▸ **Selected extract**:
|---|
In 1985 Cleveland, like other big cities, was fighting an escalating drug war on inner-city streets. Cocaine was becoming an ever bigger problem as the potent cocaine derivative known as crack began to spread from the two coasts into the nation’s heartland. The Cleveland police narcotics unit--especially the prestigious major-case squad nicknamed the “A-Team”--was under heavy pressure to make high visibility drug busts.

Like a gift from heaven, on April 19, 1985, White Art was dropped into their laps. One of his neighbors had found him badly beaten and left for dead in the very warehouse where the police had cornered him six days earlier.

He had a fractured skull, internal injuries and both legs had been badly damaged, beaten with a blunt instrument. He also had been given a “hot shot,” an injection of cocaine and heroin that had been intended to kill him. Someone had jumped him from behind. Nobody knew for sure who had done it.
|---|
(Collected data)

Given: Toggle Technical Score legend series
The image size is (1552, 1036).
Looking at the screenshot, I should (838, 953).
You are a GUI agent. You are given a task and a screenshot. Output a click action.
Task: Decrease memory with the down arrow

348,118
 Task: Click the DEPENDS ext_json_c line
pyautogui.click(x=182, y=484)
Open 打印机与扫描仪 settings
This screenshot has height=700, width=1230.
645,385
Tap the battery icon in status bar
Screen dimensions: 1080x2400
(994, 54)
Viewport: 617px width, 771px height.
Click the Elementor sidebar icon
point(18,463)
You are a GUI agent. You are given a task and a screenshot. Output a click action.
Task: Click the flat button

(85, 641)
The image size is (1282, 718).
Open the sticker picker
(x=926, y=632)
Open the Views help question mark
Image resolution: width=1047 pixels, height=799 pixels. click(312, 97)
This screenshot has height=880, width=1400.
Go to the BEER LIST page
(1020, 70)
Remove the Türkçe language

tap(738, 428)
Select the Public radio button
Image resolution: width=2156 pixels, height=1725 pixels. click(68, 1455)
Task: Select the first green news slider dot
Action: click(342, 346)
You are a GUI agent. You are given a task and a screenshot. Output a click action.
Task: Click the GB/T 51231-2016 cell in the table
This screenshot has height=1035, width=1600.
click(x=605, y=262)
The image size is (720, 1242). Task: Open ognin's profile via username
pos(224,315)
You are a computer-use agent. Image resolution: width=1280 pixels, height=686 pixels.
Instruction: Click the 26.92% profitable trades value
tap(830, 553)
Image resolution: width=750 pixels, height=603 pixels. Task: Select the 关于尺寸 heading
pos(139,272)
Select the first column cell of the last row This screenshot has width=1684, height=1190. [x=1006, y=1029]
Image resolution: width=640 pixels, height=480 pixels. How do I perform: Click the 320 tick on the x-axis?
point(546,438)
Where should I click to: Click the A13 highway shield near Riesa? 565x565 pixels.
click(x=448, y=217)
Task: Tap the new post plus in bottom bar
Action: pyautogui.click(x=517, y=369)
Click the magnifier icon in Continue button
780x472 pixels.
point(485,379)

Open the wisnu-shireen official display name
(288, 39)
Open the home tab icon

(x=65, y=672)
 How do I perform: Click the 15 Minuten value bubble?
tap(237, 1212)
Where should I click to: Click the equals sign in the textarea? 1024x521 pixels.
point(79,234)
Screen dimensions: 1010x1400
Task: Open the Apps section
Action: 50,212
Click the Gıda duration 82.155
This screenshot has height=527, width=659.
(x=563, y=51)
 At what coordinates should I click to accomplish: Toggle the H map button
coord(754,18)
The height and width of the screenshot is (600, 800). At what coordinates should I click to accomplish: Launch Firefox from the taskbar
|---|
In the passage about Cleveland's 1985 drug war, what was the nickname of the police narcotics unit's major-case squad? These records come from a different source than the text.

▸ **Solution below**:
The "A-Team."